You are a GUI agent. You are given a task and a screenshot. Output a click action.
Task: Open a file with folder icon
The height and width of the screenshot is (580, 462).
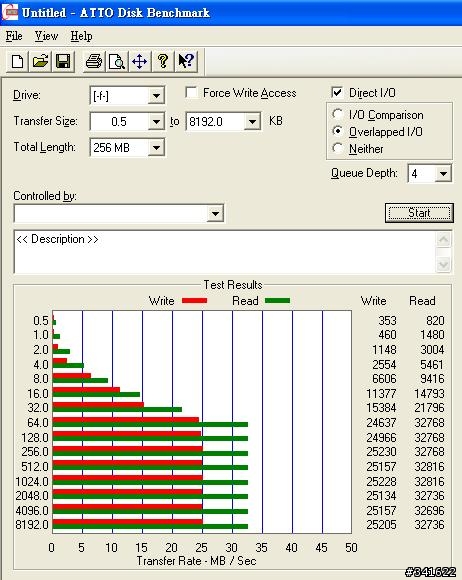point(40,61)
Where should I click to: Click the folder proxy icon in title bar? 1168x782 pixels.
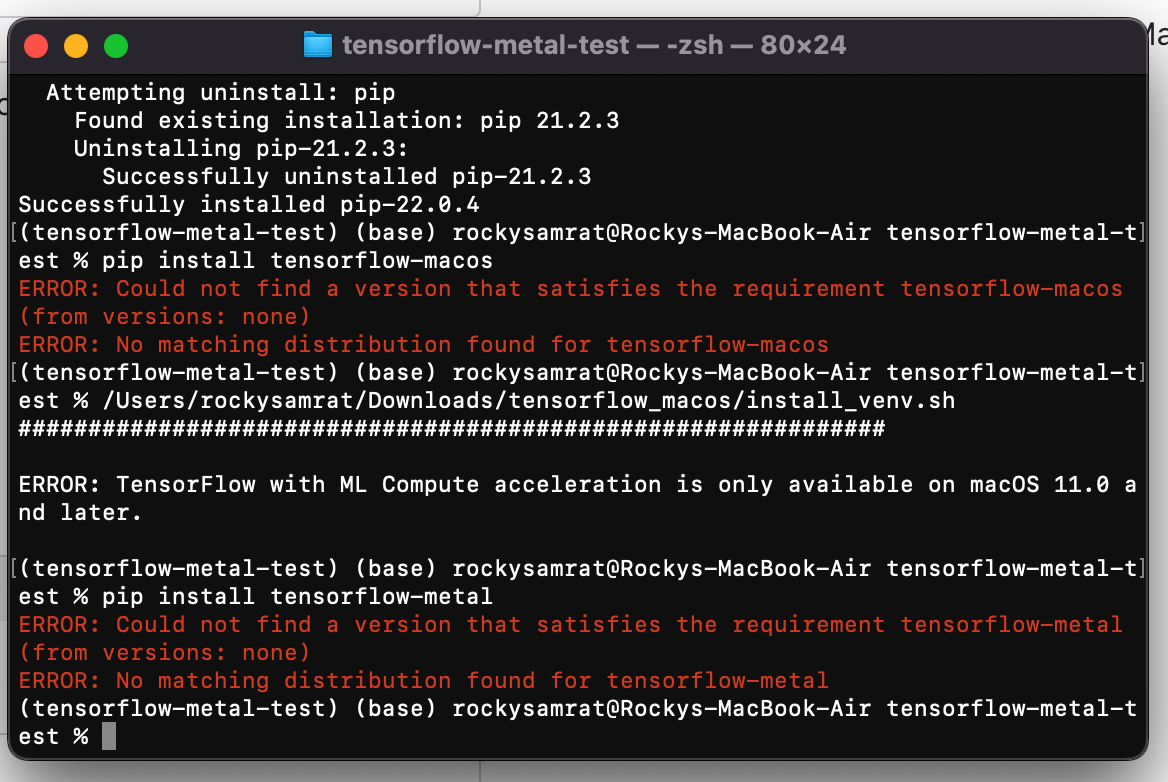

══════════════════════════════

Work required >> Repeat the listing in full and exactly. Leave any pictures out.

Response >>
You are a GUI agent. You are given a task and a screenshot. Output a click action.
Task: Open a file with folder icon
The height and width of the screenshot is (580, 462).
point(40,61)
Where should I click to: Click the folder proxy icon in title bar? 1168x782 pixels.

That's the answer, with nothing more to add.